───── Extracted data
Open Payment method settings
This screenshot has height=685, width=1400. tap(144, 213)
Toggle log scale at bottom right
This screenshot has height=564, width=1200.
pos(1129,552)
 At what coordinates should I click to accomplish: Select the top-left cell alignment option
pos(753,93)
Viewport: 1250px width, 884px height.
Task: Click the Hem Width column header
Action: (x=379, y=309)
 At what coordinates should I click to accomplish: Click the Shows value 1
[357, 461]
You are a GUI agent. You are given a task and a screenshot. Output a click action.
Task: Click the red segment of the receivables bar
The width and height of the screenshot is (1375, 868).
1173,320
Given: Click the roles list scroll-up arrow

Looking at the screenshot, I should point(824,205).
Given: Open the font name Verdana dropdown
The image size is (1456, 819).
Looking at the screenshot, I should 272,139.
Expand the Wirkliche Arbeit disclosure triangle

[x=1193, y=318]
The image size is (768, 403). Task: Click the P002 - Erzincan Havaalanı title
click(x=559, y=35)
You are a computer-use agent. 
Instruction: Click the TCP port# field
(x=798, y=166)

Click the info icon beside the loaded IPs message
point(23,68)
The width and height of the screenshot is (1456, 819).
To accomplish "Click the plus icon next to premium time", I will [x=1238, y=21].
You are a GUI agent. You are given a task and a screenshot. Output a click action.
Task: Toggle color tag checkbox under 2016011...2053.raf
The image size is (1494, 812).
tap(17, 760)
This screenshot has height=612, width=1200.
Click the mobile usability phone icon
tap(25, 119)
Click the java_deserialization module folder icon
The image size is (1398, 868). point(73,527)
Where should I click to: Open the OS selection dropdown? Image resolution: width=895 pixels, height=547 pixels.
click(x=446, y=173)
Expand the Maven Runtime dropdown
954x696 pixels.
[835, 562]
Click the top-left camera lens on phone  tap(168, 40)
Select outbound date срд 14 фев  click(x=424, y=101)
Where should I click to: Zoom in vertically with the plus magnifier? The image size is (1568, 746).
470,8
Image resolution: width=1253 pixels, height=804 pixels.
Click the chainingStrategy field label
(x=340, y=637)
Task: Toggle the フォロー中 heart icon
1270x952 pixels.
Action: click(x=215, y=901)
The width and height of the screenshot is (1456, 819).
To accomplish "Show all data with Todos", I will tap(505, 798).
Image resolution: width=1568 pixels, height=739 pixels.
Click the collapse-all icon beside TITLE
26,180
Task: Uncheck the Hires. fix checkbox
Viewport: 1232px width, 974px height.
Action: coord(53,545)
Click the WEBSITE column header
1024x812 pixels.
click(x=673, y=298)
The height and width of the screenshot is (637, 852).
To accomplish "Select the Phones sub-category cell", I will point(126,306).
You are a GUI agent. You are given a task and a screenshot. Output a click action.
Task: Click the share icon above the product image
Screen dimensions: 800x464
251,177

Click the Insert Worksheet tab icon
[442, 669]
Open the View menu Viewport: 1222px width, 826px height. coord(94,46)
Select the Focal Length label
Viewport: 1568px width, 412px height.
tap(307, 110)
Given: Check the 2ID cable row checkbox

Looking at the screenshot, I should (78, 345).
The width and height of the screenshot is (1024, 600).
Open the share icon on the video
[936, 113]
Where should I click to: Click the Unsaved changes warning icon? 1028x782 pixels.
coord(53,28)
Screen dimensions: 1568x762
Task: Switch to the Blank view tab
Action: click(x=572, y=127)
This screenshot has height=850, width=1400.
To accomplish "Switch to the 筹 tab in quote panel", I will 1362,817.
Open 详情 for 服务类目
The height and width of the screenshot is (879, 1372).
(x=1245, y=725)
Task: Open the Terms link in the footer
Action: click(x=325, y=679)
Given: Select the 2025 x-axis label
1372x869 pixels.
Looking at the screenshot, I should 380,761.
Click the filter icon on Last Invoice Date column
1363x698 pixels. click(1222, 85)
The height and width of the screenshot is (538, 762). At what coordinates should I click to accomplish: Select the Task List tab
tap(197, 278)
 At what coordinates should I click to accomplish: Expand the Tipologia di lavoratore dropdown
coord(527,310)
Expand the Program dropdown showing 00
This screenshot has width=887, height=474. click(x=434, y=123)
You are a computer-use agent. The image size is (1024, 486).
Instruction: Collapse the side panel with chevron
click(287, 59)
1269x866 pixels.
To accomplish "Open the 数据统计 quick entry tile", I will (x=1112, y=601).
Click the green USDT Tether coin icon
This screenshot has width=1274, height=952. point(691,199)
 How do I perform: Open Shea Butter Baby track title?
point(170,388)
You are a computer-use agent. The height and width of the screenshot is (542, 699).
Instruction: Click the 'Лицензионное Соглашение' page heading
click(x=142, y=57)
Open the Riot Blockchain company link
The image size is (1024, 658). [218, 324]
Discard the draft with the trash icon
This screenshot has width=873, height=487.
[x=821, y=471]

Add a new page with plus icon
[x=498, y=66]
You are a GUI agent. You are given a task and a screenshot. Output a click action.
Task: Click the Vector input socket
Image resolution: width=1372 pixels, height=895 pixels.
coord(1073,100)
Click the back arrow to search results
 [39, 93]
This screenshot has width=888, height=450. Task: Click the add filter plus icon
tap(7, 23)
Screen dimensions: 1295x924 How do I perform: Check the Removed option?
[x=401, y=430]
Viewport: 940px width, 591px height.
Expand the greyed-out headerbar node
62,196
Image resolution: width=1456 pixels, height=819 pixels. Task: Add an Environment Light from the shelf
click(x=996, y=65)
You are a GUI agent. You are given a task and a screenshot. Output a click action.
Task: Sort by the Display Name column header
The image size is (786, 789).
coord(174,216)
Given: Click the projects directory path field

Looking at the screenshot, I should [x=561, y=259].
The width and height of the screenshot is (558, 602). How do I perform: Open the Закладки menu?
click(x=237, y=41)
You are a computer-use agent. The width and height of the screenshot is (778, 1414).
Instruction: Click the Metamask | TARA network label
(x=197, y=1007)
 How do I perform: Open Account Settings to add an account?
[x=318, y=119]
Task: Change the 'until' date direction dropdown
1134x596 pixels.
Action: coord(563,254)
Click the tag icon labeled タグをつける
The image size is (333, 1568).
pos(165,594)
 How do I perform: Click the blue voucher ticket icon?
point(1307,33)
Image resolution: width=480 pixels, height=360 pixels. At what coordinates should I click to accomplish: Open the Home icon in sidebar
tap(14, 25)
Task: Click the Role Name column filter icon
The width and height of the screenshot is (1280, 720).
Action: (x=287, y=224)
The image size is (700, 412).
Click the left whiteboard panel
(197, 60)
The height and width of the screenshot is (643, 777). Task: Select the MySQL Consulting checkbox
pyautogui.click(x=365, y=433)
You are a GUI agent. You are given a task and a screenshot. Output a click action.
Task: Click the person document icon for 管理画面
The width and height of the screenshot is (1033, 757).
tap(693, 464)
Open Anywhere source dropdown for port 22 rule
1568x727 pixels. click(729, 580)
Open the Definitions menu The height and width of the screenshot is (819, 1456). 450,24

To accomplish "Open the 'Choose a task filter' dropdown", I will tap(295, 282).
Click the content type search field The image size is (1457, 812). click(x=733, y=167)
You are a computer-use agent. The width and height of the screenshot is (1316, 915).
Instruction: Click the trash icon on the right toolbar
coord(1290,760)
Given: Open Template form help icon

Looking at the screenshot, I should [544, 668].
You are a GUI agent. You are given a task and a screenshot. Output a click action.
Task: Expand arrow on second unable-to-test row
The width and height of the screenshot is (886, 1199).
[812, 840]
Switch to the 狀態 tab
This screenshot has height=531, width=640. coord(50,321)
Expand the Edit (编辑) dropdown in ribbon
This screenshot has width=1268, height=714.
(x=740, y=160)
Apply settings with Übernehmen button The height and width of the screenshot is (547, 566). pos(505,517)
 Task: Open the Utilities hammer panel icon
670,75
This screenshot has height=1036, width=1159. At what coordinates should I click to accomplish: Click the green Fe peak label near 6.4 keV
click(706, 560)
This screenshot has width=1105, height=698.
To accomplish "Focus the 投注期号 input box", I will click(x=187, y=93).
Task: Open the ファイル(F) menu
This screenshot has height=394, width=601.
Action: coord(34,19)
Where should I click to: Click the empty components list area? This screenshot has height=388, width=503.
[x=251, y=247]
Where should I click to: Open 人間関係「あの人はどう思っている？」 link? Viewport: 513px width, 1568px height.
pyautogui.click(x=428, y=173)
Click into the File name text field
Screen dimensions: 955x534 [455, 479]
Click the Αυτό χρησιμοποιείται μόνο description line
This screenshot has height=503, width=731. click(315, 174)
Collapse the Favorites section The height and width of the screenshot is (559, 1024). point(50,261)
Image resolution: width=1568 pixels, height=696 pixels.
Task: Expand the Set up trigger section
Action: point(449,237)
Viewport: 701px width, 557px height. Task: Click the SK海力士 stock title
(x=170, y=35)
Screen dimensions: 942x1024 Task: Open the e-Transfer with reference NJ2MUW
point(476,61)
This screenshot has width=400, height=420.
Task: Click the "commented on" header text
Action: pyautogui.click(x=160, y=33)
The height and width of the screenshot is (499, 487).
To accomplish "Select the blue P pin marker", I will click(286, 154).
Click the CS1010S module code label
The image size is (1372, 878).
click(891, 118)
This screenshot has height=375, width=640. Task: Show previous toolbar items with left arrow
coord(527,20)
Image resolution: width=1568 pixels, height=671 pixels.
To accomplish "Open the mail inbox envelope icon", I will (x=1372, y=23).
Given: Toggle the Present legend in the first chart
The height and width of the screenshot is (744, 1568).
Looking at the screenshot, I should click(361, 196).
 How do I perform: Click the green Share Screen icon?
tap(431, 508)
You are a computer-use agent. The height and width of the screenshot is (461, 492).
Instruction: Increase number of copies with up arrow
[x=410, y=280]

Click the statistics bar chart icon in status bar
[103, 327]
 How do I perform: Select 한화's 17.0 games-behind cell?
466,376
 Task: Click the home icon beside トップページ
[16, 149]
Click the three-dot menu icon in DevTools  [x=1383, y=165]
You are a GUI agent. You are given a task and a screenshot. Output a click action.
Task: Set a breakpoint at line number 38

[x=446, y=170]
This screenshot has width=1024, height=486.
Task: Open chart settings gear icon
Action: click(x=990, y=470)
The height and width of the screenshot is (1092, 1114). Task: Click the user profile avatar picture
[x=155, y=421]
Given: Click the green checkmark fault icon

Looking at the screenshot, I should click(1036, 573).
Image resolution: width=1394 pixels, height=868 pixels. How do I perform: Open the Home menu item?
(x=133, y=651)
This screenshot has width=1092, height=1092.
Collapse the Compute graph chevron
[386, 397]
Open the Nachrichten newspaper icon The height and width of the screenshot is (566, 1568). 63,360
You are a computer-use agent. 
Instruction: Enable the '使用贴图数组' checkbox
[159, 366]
──────────
Requirements:
Can you copy out the entries above verbatim, from the line with "Viewport: 940px width, 591px height." up to and including the line with "Looking at the screenshot, I should [x=561, y=259]."?

Answer to this problem:
Viewport: 940px width, 591px height.
Expand the greyed-out headerbar node
62,196
Image resolution: width=1456 pixels, height=819 pixels. Task: Add an Environment Light from the shelf
click(x=996, y=65)
You are a GUI agent. You are given a task and a screenshot. Output a click action.
Task: Sort by the Display Name column header
The image size is (786, 789).
coord(174,216)
Given: Click the projects directory path field

Looking at the screenshot, I should [x=561, y=259].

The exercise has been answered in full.